→ SOURCE TEXT:
================

Figure 2: Logical architecture of RefEvo detailing the dynamic planning phase and the symbiotic, dialectical verification loop.
Experimental Results and Analysis
End-to-End Success Rates
RefEvo demonstrates marked improvement in SystemC model generation success rates, evaluated across 20 module benchmarks and five SOTA LLMs (Gemini-2.5-Pro, GPT-5.1, GPT-4.1, Qwen3, Claude-Opus-4.1). Baseline approaches (Naive, Flow_Only, FixedTB) are consistently outperformed by RefEvo, which achieves up to 95% end-to-end pass rates (Gemini-2.5, GPT-5.1), resolving previously intractable functional failures in complex modules (e.g., fpu_div, keccak).
Figure 3: End-to-end success rate across models and workflow variants; RefEvo outperforms all baselines.
Mechanism Effectiveness and Failure Modes
An ablation on RefEvo’s verification mechanism reveals two critical insights. The transition from static flows to iterative refinement eliminates compile errors but exposes latent functional mismatches. RefEvo’s co-evolutionary loop further reduces functional failure by actively repairing TB logic—a capability absent in FixedTB-mode agents.
Figure 4: Failure distribution analysis highlights the elimination of compile and functional errors in RefEvo via co-evolutionary verification.
Consistent upward pass rate trends across diverse LLMs confirm that RefEvo's improvements are largely independent of base model capability, offering robust augmentation for LLM-aided hardware generation, particularly in high-complexity, high-fidelity scenarios.
Figure 5: Methodological robustness analysis; RefEvo reliably enhances generation quality across different LLMs.
Context Efficiency and Spec Recall
RefEvo’s spec anchoring strategy achieves substantial token savings—averaging a 71.04% reduction—particularly prominent for complex designs where absolute savings exceed 73,900 tokens per session. Importantly, this efficiency is not achieved at the expense of specification recall, which remains at 100%.
Figure 6: Token consumption comparison by design scale; Spec anchoring achieves substantial reduction, scaling with complexity.
Practical and Theoretical Implications
RefEvo addresses fundamental constraints in LLM-aided EDA: it not only automates high-level model and TB generation but also embeds verification rigor traditionally attainable only by skilled human practitioners. The co-evolutionary dialectic between Modeler and Verifier, mediated by Arbiter, systemically resolves coupled validation failures—mitigating a class of false positives prevalent in naïve workflows. Spec anchoring ensures lossless context management, facilitating scalable, long-turn agentic workflows.
Practically, RefEvo enables automated, agile golden model generation for SoC verification, drastically reducing engineering overhead. Theoretically, it advances agentic system design in domains requiring persistent truth propagation, symbiotic multi-agent repair, and dynamic task decomposition.
Future Directions
Potential future research directions include:
- Extension to more expressive hardware modeling domains (e.g., TLM+, formal verification).
- Incorporation of external toolchains and cross-modal asset reusability leveraging agentic orchestrators.
- Scaling to multi-agent ecosystems with expanded dialectical arbitration for heterogeneous verification scenarios.
- Integration with retrieval-augmented reasoning frameworks (e.g., ChipMind (Xing et al., 5 Dec 2025)) for even broader context support.
Conclusion
RefEvo systematically bridges the gap between pure LLM code generation and domain-constrained hardware verification. The hierarchical agentic framework—combining dynamic planning, co-evolutionary verification, and spec anchoring context management—demonstrates high efficacy and robustness in SystemC reference model generation, addressing key challenges of semantic complexity, verification reliability, and context scalability. By achieving strong numerical gains in pass rates and token efficiency, RefEvo sets a practical and theoretical foundation for future, fully automated SoC verification workflows (2604.24218).

================

→ ACTIVITY: Copy the RefEvo results text between "Figure 2: Logical" and "(e.g., fpu_div, keccak).", inclusive. The material that follows is not needed for this exercise.

→ RECORDS PROVIDED:
================

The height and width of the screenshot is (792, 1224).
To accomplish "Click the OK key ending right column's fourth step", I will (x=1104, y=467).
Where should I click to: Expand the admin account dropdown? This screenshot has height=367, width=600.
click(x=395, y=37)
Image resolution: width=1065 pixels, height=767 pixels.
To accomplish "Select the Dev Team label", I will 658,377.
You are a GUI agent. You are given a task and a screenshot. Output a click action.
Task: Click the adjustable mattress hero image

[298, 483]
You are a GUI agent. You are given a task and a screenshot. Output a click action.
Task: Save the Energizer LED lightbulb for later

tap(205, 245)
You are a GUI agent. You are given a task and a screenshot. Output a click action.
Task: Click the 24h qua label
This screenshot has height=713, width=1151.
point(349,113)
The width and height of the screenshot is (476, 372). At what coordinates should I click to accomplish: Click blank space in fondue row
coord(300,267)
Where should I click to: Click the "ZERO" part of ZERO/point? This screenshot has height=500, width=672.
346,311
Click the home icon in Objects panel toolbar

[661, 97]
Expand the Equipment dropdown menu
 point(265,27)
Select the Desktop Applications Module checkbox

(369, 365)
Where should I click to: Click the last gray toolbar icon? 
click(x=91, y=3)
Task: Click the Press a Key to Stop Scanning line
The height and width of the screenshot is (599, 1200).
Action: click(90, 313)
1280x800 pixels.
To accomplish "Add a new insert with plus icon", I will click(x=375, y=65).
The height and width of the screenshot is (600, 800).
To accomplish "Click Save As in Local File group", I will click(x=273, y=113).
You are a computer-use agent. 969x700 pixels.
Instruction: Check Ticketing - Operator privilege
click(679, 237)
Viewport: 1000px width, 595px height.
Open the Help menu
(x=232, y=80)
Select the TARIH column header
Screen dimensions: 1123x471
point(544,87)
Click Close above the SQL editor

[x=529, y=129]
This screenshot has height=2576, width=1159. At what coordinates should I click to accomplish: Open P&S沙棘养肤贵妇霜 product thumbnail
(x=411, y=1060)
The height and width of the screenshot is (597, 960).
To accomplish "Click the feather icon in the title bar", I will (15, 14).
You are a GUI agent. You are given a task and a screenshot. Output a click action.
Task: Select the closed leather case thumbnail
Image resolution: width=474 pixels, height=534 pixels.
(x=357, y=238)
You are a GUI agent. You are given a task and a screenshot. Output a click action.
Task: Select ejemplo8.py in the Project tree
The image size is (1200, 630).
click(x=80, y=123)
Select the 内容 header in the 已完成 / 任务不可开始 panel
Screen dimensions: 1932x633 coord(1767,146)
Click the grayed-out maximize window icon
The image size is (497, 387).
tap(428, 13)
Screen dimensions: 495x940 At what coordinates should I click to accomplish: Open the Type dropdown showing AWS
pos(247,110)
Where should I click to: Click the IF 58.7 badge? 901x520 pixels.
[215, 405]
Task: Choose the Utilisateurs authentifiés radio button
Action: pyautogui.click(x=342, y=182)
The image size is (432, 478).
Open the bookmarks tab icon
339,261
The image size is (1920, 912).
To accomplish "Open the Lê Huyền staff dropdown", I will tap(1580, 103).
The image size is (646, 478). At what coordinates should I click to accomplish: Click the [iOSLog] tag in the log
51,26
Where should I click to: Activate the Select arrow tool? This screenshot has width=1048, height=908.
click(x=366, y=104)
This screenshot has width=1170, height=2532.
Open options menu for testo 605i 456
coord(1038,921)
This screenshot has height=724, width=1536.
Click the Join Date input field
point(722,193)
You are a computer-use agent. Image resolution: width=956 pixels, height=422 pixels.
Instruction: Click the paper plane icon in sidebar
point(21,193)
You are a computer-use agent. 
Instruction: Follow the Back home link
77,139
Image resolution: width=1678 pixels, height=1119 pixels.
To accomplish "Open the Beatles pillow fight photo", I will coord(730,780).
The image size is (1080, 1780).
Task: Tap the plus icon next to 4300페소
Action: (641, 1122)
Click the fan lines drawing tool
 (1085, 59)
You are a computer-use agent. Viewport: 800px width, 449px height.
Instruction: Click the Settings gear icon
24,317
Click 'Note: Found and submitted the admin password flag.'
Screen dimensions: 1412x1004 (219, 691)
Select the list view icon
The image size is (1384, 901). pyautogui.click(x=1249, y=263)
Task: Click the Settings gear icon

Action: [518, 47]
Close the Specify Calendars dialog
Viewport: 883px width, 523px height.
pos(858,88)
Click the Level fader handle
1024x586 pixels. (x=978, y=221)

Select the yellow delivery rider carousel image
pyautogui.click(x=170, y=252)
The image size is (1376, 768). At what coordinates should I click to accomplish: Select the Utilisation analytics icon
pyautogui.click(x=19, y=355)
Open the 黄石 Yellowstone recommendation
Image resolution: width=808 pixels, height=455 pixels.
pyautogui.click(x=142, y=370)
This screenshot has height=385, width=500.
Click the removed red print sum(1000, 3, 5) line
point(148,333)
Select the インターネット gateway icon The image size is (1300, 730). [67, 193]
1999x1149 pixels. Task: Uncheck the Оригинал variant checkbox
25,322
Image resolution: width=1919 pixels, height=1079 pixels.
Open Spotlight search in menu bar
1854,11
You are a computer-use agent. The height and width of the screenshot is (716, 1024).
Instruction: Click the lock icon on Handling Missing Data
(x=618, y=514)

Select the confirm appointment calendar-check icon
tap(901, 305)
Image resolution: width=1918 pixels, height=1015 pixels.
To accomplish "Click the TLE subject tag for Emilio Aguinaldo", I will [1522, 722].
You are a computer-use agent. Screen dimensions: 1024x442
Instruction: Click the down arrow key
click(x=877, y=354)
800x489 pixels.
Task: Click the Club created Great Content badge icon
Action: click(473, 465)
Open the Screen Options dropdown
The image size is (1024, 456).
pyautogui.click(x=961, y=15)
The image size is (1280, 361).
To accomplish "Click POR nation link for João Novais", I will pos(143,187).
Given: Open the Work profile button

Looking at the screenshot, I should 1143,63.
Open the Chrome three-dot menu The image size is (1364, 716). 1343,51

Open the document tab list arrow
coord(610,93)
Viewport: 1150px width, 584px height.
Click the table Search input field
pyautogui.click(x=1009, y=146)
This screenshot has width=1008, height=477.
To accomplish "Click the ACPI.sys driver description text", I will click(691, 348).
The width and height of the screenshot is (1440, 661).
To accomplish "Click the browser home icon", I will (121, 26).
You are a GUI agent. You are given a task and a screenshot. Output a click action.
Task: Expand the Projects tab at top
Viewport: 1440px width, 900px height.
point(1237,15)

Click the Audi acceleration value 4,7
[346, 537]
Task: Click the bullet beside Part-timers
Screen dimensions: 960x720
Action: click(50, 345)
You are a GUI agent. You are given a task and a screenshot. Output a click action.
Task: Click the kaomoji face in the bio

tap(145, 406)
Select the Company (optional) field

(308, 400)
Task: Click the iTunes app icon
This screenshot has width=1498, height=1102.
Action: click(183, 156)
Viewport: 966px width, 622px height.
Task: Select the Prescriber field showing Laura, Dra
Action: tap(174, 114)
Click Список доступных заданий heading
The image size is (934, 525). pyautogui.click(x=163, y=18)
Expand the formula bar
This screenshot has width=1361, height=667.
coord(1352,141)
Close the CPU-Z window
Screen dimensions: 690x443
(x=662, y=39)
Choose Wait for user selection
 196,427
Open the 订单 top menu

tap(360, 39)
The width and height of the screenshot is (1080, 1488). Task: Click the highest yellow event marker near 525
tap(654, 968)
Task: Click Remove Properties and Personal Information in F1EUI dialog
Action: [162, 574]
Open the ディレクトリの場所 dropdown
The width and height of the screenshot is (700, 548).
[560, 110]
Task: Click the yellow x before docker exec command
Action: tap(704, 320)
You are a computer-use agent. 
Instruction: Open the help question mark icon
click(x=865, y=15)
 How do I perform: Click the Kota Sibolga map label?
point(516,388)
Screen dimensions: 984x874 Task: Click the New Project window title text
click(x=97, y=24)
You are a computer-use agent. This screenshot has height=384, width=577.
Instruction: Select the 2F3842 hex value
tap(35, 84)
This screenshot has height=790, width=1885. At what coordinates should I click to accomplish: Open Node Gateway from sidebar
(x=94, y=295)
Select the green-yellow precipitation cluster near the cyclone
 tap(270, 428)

================

→ SOLUTION TO THE EXERCISE:
Figure 2: Logical architecture of RefEvo detailing the dynamic planning phase and the symbiotic, dialectical verification loop.
Experimental Results and Analysis
End-to-End Success Rates
RefEvo demonstrates marked improvement in SystemC model generation success rates, evaluated across 20 module benchmarks and five SOTA LLMs (Gemini-2.5-Pro, GPT-5.1, GPT-4.1, Qwen3, Claude-Opus-4.1). Baseline approaches (Naive, Flow_Only, FixedTB) are consistently outperformed by RefEvo, which achieves up to 95% end-to-end pass rates (Gemini-2.5, GPT-5.1), resolving previously intractable functional failures in complex modules (e.g., fpu_div, keccak).